The fact is, decision making is not an event. It’s a process, one that unfolds over weeks, months, or even years; one that’s fraught with power plays and politics and is replete with personal nuances and institutional history; one that’s rife with discussion and debate; and one that requires support at all levels of the organization when it comes time for execution. Our research shows that the difference between leaders who make good decisions and those who make bad ones is striking. The former recognize that all decisions are processes, and they explicitly design and manage them as such. The latter persevere in the fantasy that decisions are events they alone control.
In this article, we’ll explore how leaders can design and manage a sound, effective decision-making process—an approach we call inquiry—and outline a set of criteria for assessing the quality of the decision-making process. First, a look at the process itself.

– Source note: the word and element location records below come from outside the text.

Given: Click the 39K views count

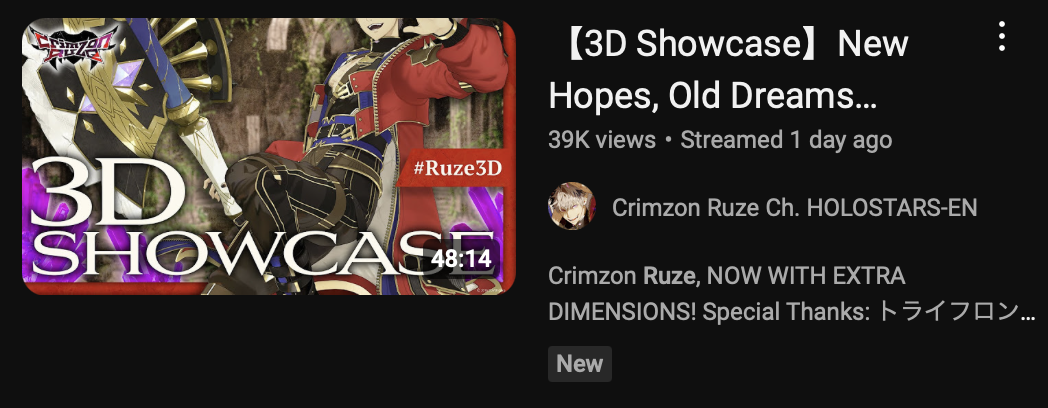Looking at the screenshot, I should click(x=602, y=140).
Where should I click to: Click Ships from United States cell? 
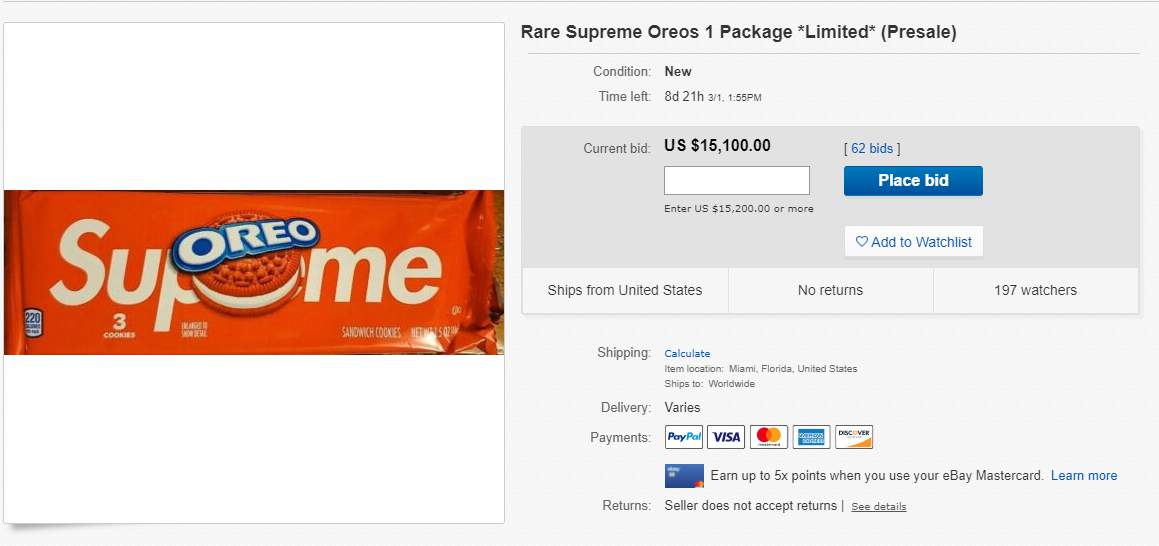tap(625, 291)
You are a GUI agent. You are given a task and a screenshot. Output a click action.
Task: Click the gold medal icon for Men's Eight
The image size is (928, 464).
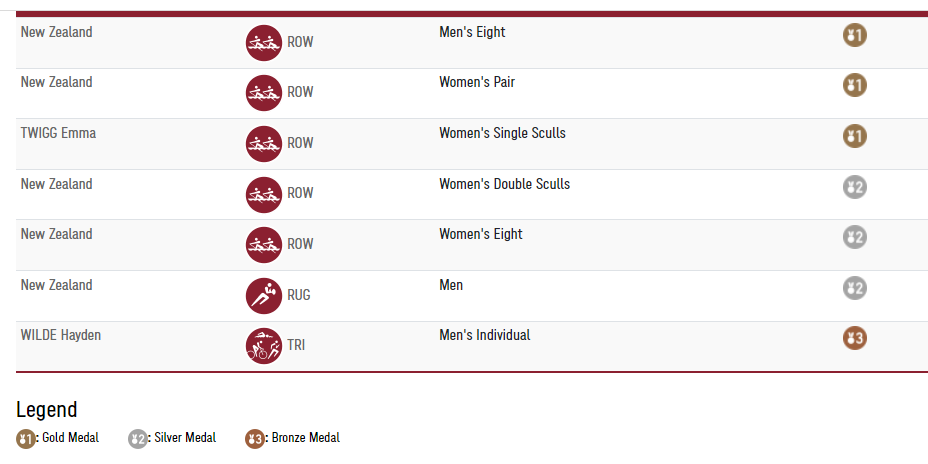[854, 36]
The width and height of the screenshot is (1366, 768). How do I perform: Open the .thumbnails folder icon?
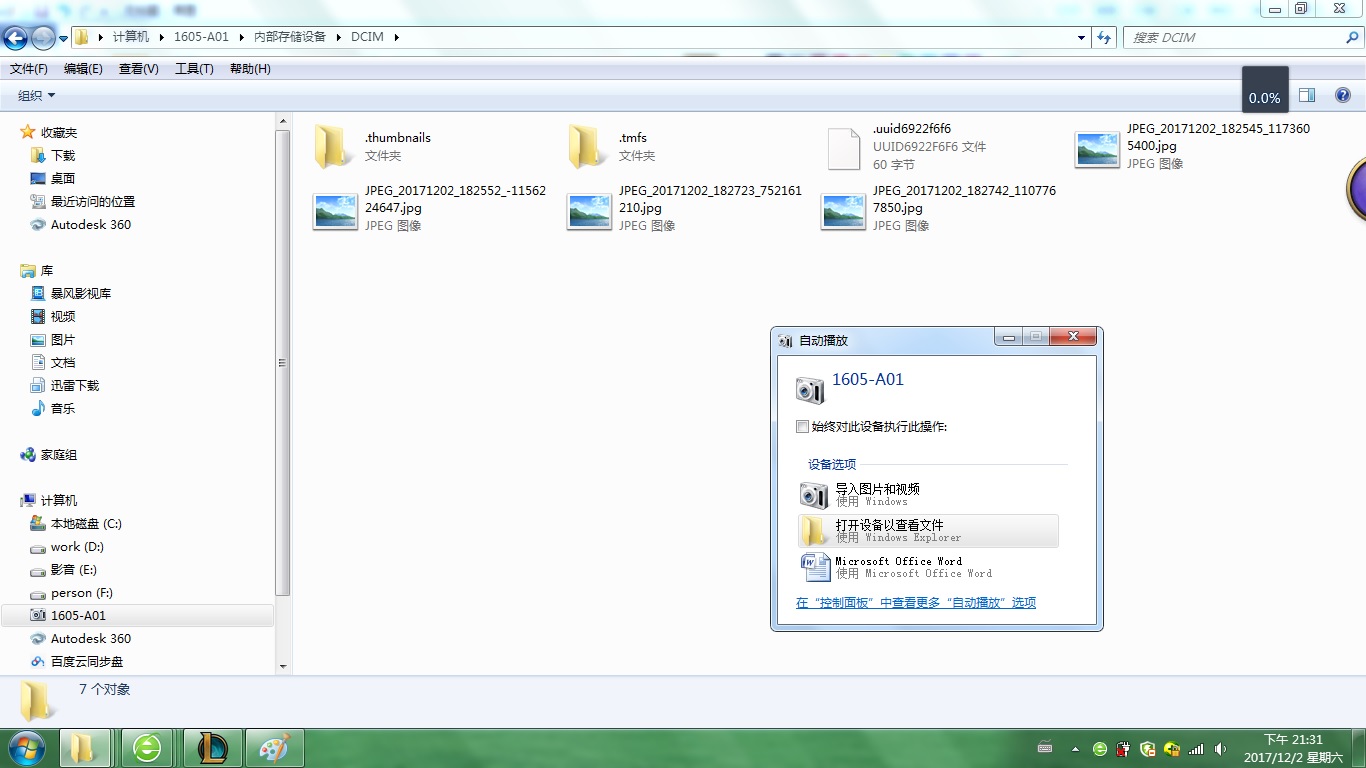[x=333, y=146]
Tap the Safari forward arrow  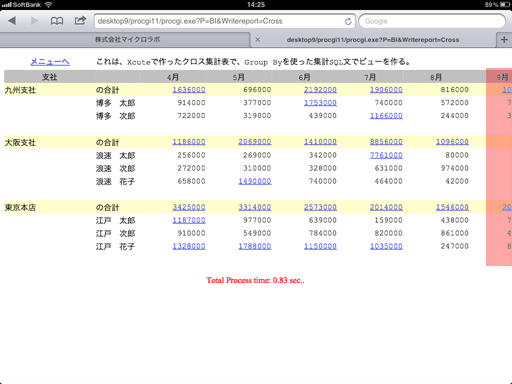click(34, 21)
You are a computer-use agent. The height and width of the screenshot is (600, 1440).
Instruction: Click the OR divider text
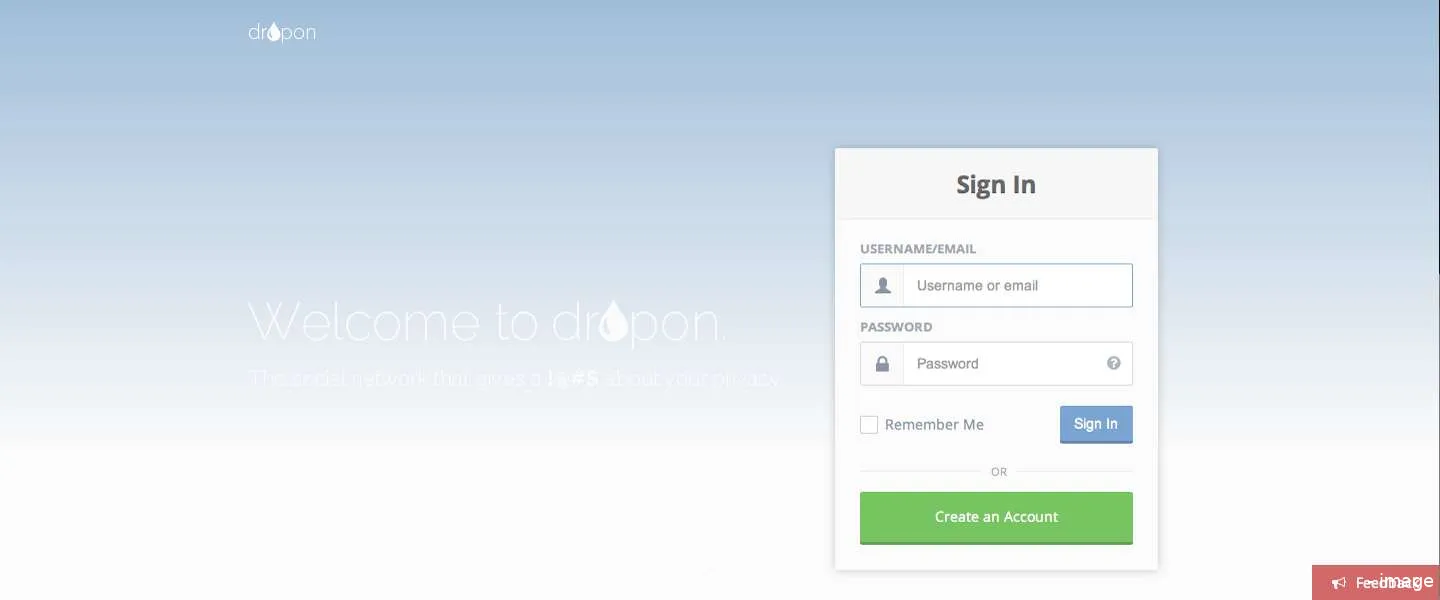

Decisions as Process: Inquiry Versus Advocacy
Not all decision-making processes are equally effective, particularly in the degree to which they allow a group to identify and consider a wide range of ideas. In our research, we’ve seen two broad approaches. Inquiry, which we prefer, is a very open process designed to generate multiple alternatives, foster the exchange of ideas, and produce a well-tested solution.
Unfortunately, this approach doesn’t come easily or naturally to most people. Instead, groups charged with making a decision tend to default to the second mode, one we call advocacy. The two look deceptively similar on the surface: groups of people, immersed in discussion and debate, trying to select a course of action by drawing on what they believe is the best available evidence. But despite their similarities, inquiry and advocacy produce dramatically different results.
When a group takes an advocacy perspective, participants approach decision making as a contest, although they don’t necessarily compete openly or even consciously. Well-defined groups with special interests—dueling divisions in search of budget increases, for example—advocate for particular positions. Participants are passionate about their preferred solutions and therefore stand firm in the face of disagreement. That level of passion makes it nearly impossible to remain objective, limiting people’s ability to pay attention to opposing arguments. Advocates often present information selectively, buttressing their arguments while withholding relevant conflicting data. Their goal, after all, is to make a compelling case, not to convey an evenhanded or balanced view. Two different plant managers pushing their own improvement programs, for example, may be wary of reporting potential weak points for fear that full disclosure will jeopardize their chances of winning the debate and gaining access to needed resources.
What’s more, the disagreements that arise are frequently fractious and even antagonistic.
Personalities and egos come into play, and differences are normally resolved through battles of wills and behind-the-scenes maneuvering. The implicit assumption is that a superior solution will emerge from a test of strength among competing positions. But in fact this approach typically suppresses innovation and encourages participants to go along with the dominant view to avoid further conflict.